La partenza dei convogli e del personale diplomatico era già stata annunciata lo scorso 24 settembre da Emmanuel Macron: una notizia accolta con gioia soprattutto da quella parte di popolazione che, in estate, si era radunata davanti all’ambasciata francese per chiedere che il personale e i militari lasciassero il Paese. Infatti nonostante il Niger di Bazoum fosse uno dei pochi Paesi con un Governo filo – occidentale, il colpo di Stato ha presto mostrato forti sentimenti antifrancesi. Alcuni dei manifestanti presenti al presidio, per esempio, hanno sventolato bandiere russe e ed esposto cartelli in sostegno del gruppo mercenario Wagner e di Putin.
Quello portato a termine dai militari nigerini, che hanno annunciato in diretta televisiva, per bocca del maggior-colonnello Amadou Abdramane, di aver rimosso dall’incarico il presidente Mohamed Bazoum «a causa della crescente insicurezza, della corruzione e delle cattive condizioni economiche in cui si trova il Paese», si aggiunge ai colpi di Stato già conclusi – per un totale di sette dal 2020 – in altri Paesi della regione del Sahel – come il Mali e in Burkina Faso. Una serie di golpe che hanno causato un riallinearsi degli equilibri geopolitici sempre più a sfavore della Francia e dell’Occidente.
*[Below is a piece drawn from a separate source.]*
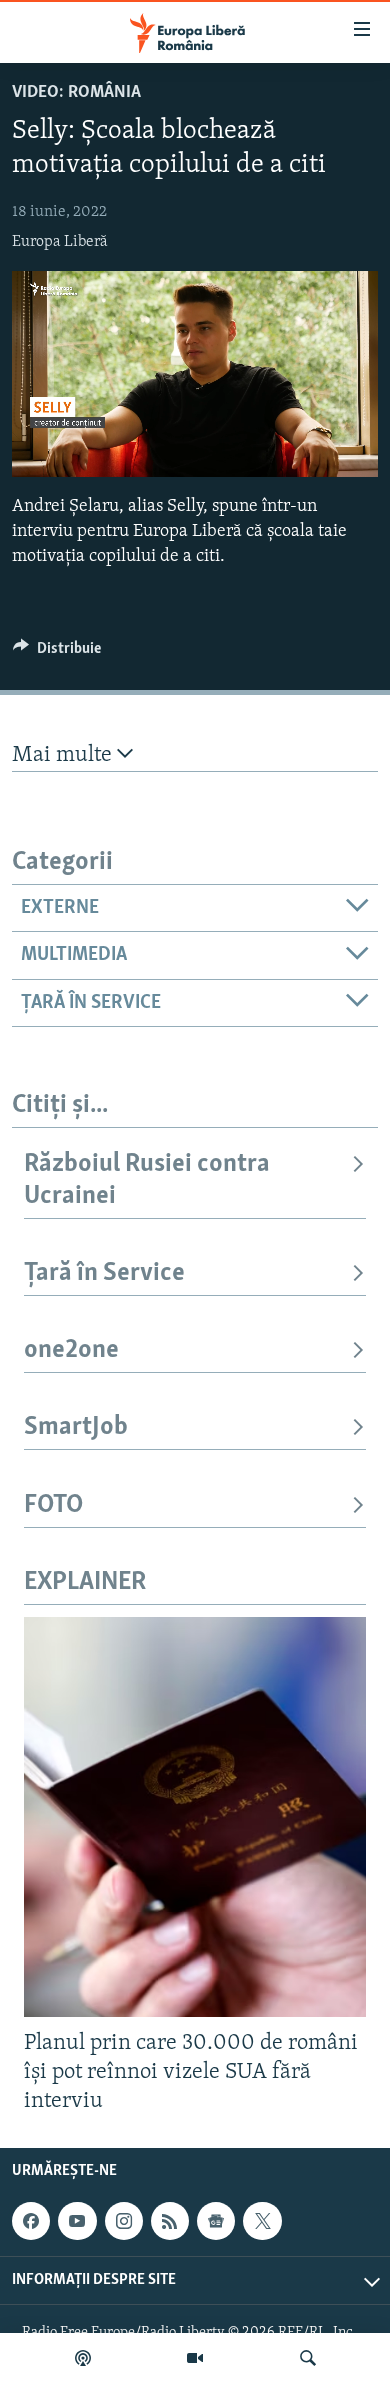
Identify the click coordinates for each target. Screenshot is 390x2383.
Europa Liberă (60, 242)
Uno dei rischi è che l’intervento dei Paesi occidentali per combattere il terrorismo dei gruppi armati legati ad al-Qaeda e all’ISIS nella regione del Sahel sia ancora più difficile da mettere in atto. Non solo. Il Niger, ex colonia francese, è un alleato chiave per la Francia e gli Stati Uniti, oltre ad essere un partner strategico anche per l’Unione Europea nella lotta contro l’immigrazione irregolare. Il suo territorio, poi, è ricco di risorse naturali, tra cui in primis l’uranio, che fa gola all’industria occidentale, oltre a oro e petrolio. Nello specifico, il Paese è il settimo al mondo per riserve di uranio, materiale che ha costituito, nel 2022, il 15% delle importazioni francesi e oltre il 25% di quelle dell’Unione europea.
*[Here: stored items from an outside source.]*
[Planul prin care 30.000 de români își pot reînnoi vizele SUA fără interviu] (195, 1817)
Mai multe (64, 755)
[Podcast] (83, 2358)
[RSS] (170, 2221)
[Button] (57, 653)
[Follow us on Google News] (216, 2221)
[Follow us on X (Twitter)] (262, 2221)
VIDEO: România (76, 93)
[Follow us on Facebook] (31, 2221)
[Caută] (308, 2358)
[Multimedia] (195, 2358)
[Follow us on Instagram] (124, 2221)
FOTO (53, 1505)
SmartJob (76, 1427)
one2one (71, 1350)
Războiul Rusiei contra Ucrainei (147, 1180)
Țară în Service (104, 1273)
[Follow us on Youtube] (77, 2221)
L’assenza di un’industria di trasformazione, tuttavia, fa sì che la popolazione non possa godere delle ricchezze delle quali dispone la propria terra, che vengono invece estratte dalle multinazionali straniere per andare ad arricchire i mercati esteri.
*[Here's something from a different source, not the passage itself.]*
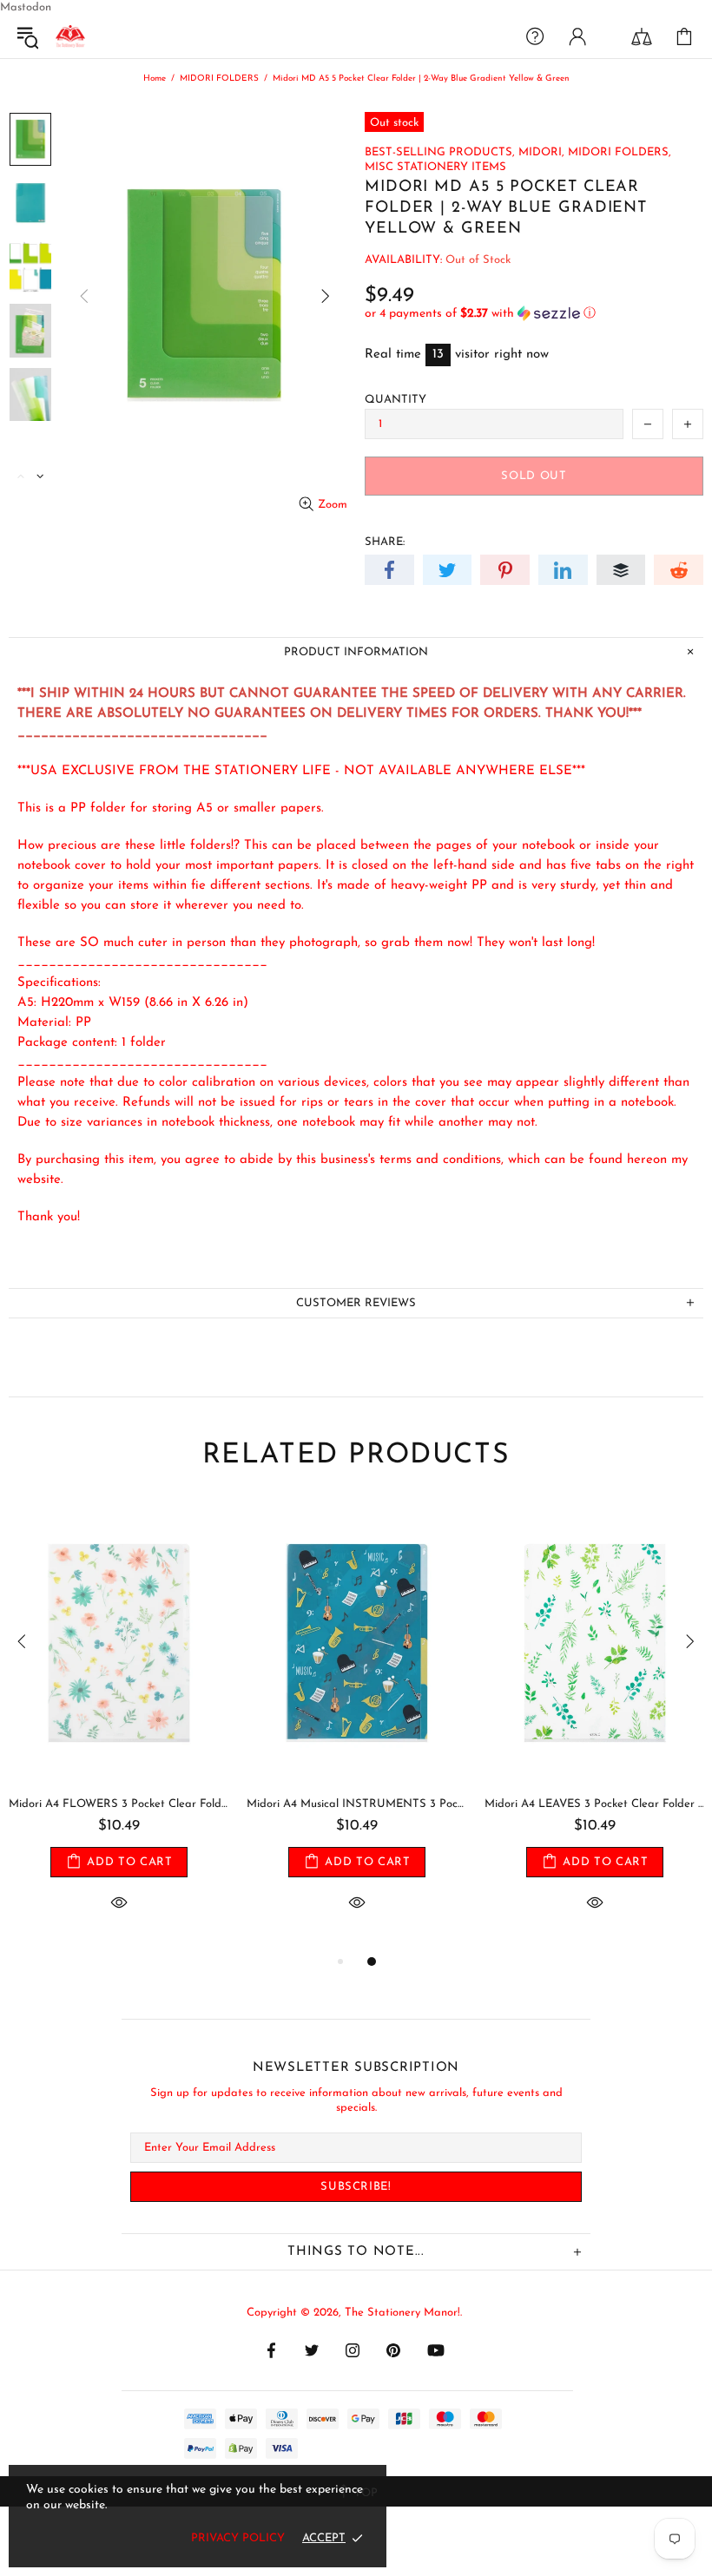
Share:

Infatti, nonostante tutto, il Niger è uno degli Stati più poveri al mondo. Oltre il 70% della sua superficie è ricoperta da deserto e la popolazione, concentrata per lo più nelle zone occidentali del Paese, vive di agricoltura di sussistenza e allevamento. I periodi di siccità sono sempre più ricorrenti e non tutta la popolazione ha accesso all’acqua potabile.
Tuttavia, anche se il Paese è difatti un elemento centrale per gli interessi dell’Occidente – per cui potrebbe essere restio a rinunciarvi – ogni spazio interstiziale lasciato libero da quest’ultimo apre la strada all’infiltrazione della Russia e delle milizie Wagner, scatenando nel Vecchio Continente il timore di un rovesciamento nell’equilibrio delle influenze. E se anche la giunta golpista virasse, alla fine, verso posizioni filorusse, gli equilibri nel Sahel verrebbero definitivamente ribaltati. E l’Europa probabilmente non potrebbe più farci niente.